BEGIN SOURCE PASSAGE

Letter from America
My local high school reeks of skunk, thanks to legalised cannabis
Strawberry Hill – the neighbourhood next to us in Cambridge, Massachusetts – is less affluent and more racially diverse than ours.
Two of its residents have earned college degrees in marketing, and want to give something back to Strawberry Hill — by opening a cannabis dispensary next to Star Market, the giant supermarket in whose Olympic-sized car park families of both neighbourhoods cross trolleys.
Star Market is the closest thing we have to an agora or an old New England common. Schoolchildren buy their lunches there, and teenagers and old-timers loiter in the afternoons.
Families don’t want to walk their kids into the supermarket past goggle-eyed stoners. We already hear stories of hospitalisation and hard drug use among the 15-year-olds whom we remember as cheerful little third graders. The corridors of the high school are thick with the cat’s-pee smell of ‘skunk’. At night, the Star Market car park is an ideal location for the ‘diversion to minors’ of legally purchased product.

END SOURCE PASSAGE

EXERCISE REQUIREMENTS:
a. From the Letter from America passage, quote everything from "Two of its residents" down to "neighbourhoods cross trolleys.".
b. In the Letter from America passage, which supermarket would the planned cannabis dispensary open next to?
The records aren't needed here.

BEGIN AVAILABLE DATA

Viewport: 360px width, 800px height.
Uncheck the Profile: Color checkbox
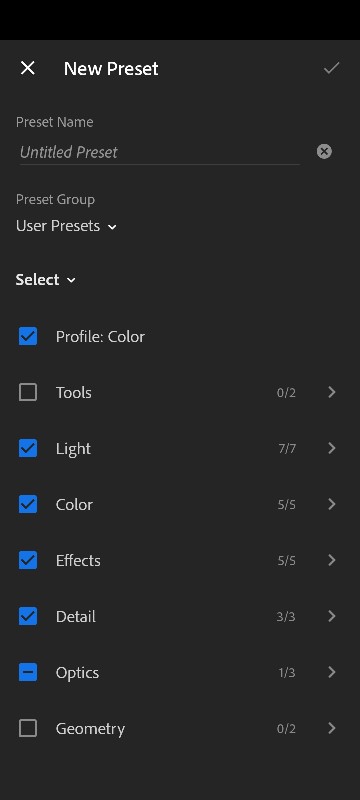(x=28, y=336)
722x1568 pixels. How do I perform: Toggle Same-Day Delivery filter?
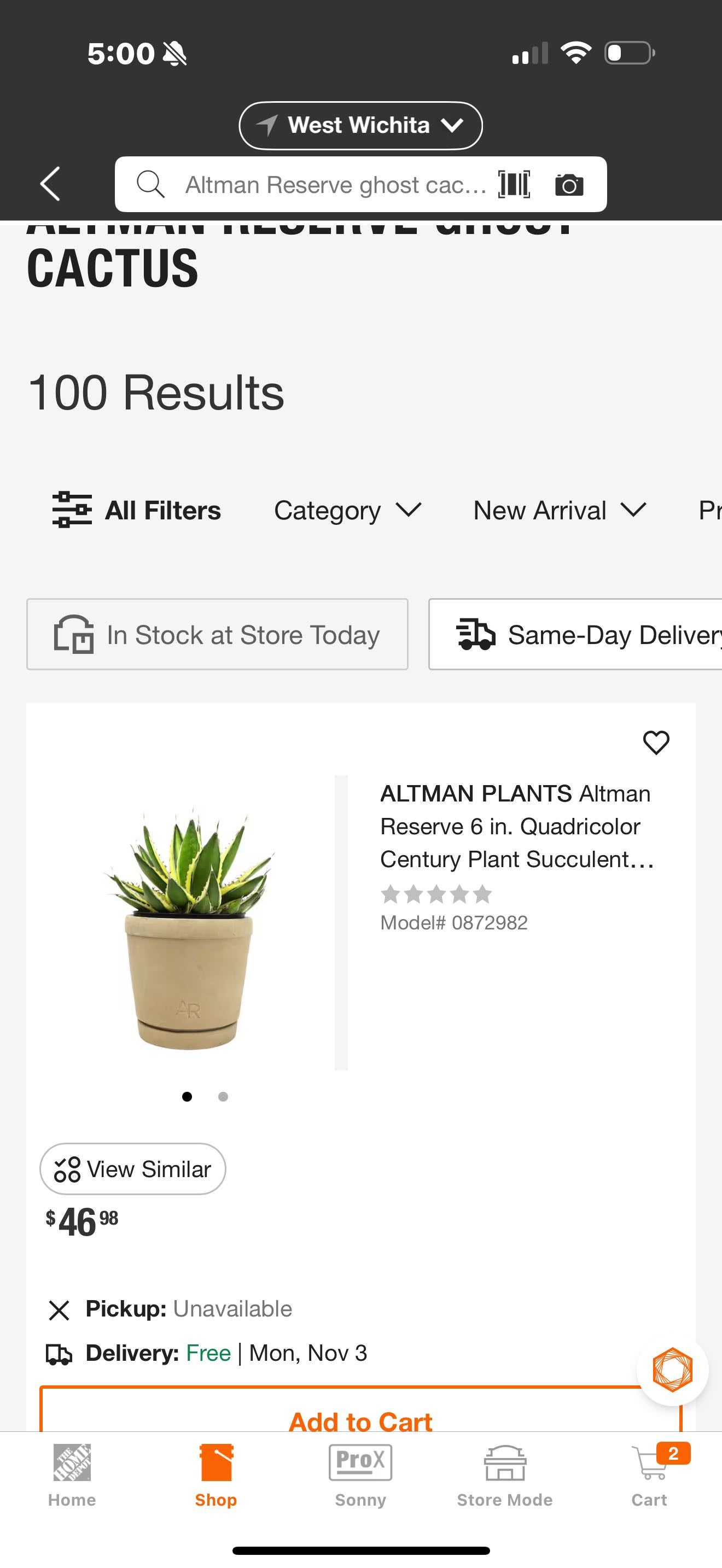coord(575,634)
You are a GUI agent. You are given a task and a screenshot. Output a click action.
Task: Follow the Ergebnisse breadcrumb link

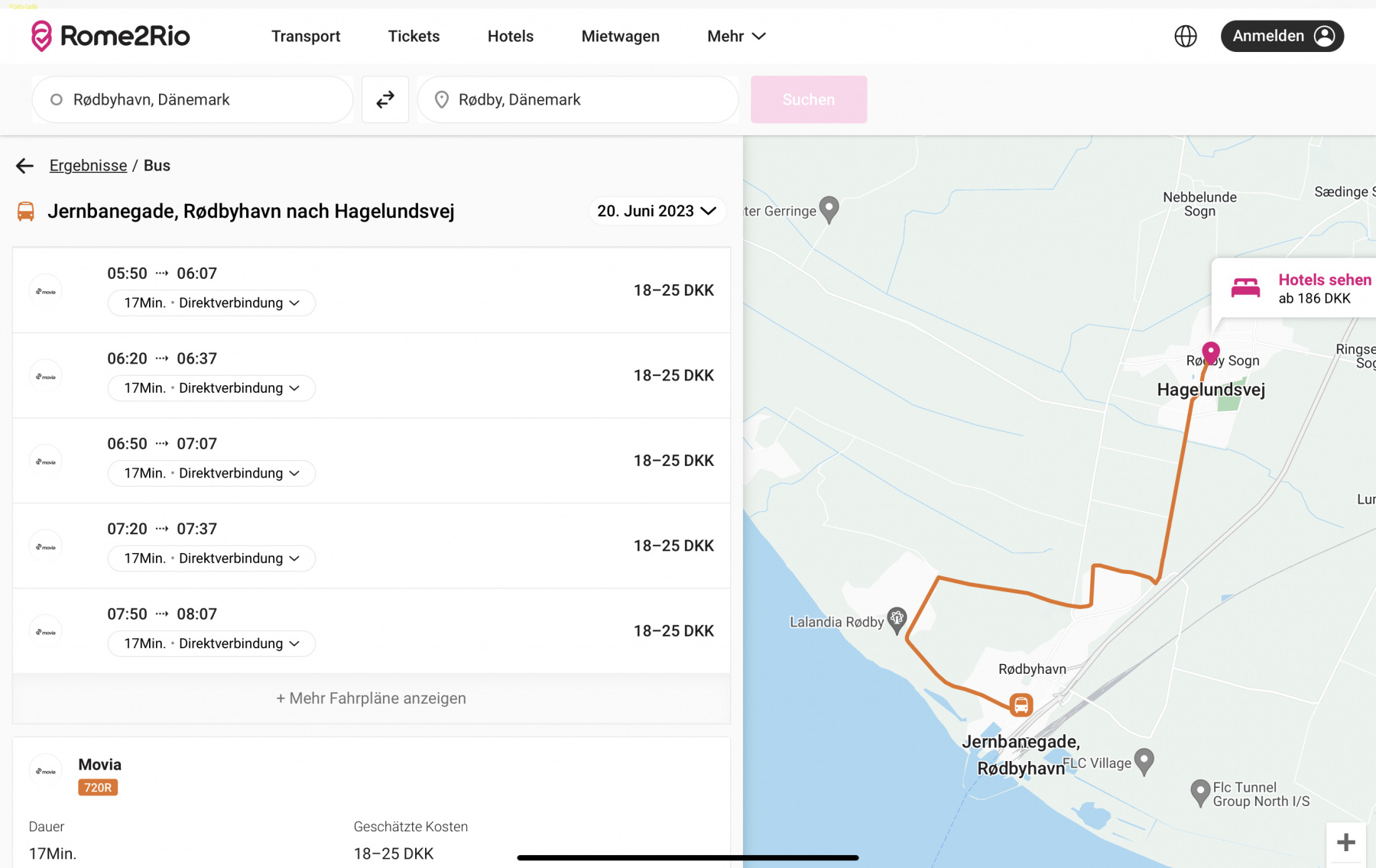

END AVAILABLE DATA

TASK RESULTS:
a.
Two of its residents have earned college degrees in marketing, and want to give something back to Strawberry Hill — by opening a cannabis dispensary next to Star Market, the giant supermarket in whose Olympic-sized car park families of both neighbourhoods cross trolleys.

b. Star Market